## PÁGINA:
- - - - - - -
Clara Sevivas

O fado é um estilo musical português que surgiu na primeira metade do século XIX, em Lisboa, tendo sido declarado Património Cultural e Imaterial da Humanidade pela UNESCO, em 2011. Começou por ser cantado nas tabernas e nas ruas dos bairros populares, como Alfama e Mouraria, mas depressa se instalou entre as classes mais altas, nunca perdendo a sua raiz popular. Mesmo já tendo sido cantado nas melhores salas de espetáculos do mundo, por intérpretes como Amália Rodrigues ou Mariza, a sua verdadeira autenticidade só é possível descobrir nas casas de fado. Todos os grandes fadistas passaram por estas casas que contam uma grande parte da história do estilo musical mais emblemático do nosso país. Em Alfama, um dos bairros mais típicos de Lisboa, o fado ecoa pelas ruas graças às muitas casas de fado aqui localizadas. Entre estas está A Baiuca, uma taberna que se transformou numa casa de fados sem perder a identidade.
- - - - - - -
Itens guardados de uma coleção

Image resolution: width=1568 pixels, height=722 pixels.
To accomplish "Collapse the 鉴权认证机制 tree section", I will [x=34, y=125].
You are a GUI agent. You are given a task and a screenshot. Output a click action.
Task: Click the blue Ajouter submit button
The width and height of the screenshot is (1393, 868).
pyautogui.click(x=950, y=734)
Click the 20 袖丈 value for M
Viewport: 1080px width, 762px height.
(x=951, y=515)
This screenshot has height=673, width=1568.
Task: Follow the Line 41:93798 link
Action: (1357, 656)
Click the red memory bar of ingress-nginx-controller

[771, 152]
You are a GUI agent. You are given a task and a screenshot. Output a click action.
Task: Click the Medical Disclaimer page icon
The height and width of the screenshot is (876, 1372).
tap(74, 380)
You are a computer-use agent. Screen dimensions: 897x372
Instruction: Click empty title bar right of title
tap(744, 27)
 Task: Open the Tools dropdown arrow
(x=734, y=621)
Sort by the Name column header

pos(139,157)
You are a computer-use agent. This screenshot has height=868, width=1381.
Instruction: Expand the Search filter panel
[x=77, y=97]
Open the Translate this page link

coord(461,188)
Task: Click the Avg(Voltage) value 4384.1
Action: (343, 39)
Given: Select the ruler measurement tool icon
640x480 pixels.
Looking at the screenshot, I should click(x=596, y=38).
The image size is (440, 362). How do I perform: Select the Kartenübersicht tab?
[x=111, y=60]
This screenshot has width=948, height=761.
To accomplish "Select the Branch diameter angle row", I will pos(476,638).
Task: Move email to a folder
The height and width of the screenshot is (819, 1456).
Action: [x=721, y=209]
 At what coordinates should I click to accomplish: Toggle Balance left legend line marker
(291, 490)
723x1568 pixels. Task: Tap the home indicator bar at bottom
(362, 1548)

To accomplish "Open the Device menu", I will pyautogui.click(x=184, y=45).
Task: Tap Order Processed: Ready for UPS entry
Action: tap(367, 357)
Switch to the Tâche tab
- - - - - - -
## TAREFAS:
- A) Responda a estas perguntas com base no texto sobre o fado:
(i) Em que ano foi o fado declarado Património Cultural e Imaterial da Humanidade pela UNESCO?
(ii) Onde começou o fado por ser cantado?
(iii) Que taberna de Alfama se transformou numa casa de fados sem perder a identidade?
- B) Prolongue o texto sobre o fado, começando logo depois da sua última frase.

## RESPOSTAS:
- A)
(i) Em 2011.
(ii) Nas tabernas e nas ruas dos bairros populares, como Alfama e Mouraria.
(iii) A Baiuca.

- B)
Com mais de um século de existência, A Baiuca foi, durante muitos anos, uma taberna semelhante a muitas das que proliferavam nos bairros históricos de Lisboa. Apesar de ter passado por diferentes proprietários e remodelações, A Baiuca manteve os seus traços originais até aos dias de hoje. Elementos como as portadas de madeira, o balcão de mármore ou os azulejos na parede revelam um pouco da história deste estabelecimento centenário. Contudo, o que verdadeiramente distingue este espaço dos demais é a sua atmosfera acolhedora e o seu jeito descontraído de mostrar o fado, num sítio em que se misturam fadistas, amantes de fado e pessoas de todo o mundo, incluindo, obviamente, muitos portugueses. Num ambiente informal, típico das tabernas lisboetas dos finais do século XIX, o fado acontece de forma livre e espontânea. Chamam-lhe fado vadio, um termo usado para descrever um fado cantado mais para exprimir emoções do que para fins comerciais, e pode ser cantado por qualquer pessoa, independentemente da idade ou profissão. A Baiuca é famosa pelas suas noites de fado. Atualmente, esta taberna de Alfama é propriedade de Clara Sevivas e João Alonso. Ela é uma das pessoas que faz este lugar.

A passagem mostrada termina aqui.